Recorded Memories
Harold Cash
Interviews. October 2000 & 2001.
‘I started work at 14 at Moore and Osborne’s running about in the warehouse…
we were making a lot of cashmere stockings for the WAFs and ATS…
after 6 months I didn’t like it and got myself a job as an
apprentice knitter down Atkins’
Harold had an extremely varied career at different hosiery factories in Hinckley, Burbage and Earl Shilton.
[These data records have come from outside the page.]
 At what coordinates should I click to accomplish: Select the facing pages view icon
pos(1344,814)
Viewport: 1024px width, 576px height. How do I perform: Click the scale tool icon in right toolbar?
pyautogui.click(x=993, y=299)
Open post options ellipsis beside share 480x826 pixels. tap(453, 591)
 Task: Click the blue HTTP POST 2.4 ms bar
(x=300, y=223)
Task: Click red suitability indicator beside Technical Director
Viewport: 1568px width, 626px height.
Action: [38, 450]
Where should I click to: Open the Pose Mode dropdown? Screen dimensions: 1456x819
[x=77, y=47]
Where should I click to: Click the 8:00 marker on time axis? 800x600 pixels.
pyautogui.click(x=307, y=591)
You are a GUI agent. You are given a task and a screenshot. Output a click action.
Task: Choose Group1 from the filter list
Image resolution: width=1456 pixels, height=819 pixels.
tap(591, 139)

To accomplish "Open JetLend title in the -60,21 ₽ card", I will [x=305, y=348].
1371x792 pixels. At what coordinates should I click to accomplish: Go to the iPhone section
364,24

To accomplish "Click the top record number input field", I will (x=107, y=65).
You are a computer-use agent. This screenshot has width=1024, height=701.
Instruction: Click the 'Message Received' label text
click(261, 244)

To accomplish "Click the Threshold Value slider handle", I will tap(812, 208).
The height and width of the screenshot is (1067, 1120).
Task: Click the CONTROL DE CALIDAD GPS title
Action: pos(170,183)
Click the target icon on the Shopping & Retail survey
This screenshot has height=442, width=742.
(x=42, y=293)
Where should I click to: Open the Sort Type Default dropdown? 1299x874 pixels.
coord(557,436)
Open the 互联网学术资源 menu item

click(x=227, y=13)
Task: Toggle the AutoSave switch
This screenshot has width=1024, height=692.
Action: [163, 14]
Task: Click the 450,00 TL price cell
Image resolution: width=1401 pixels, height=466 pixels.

He started his working life at the age of 14 in 1942 in the warehouse, as an apprentice counterman, at Moore and Osborne, Druid Street, Hinckley, staying only six months, the work of a counterman didn’t appeal to him so he got himself a job at Atkins as an apprentice fully fashioned knitter which he loved. He left at the age of 18 to do national service and on his return to civilian life went to work for Moore, Eady & Murcott Goode, he felt that Atkins was far too strict, although a very good company to work for. He discusses the technical aspects of operating fully fashioned knitting machines and being ‘head hunted’ by a manager at Bird & Yeoman in Earl Shilton where he operated the Mellor Bromley four-at-once knitting machines. With the demise in the demand for fully fashioned nylon stockings he took a job at Fine Jersey, Hurst Road, Earl Shilton where he spent 25 years becoming a ‘ trouble-shooter’- he thrived on the challenges presented to him. The last 10 years of his working life was spent at the Argee, Keats Lane, Earl Shilton as a sewing machine mechanic. He enjoyed his extremely varied working life and stated that all the factories he had worked at produced top quality goods.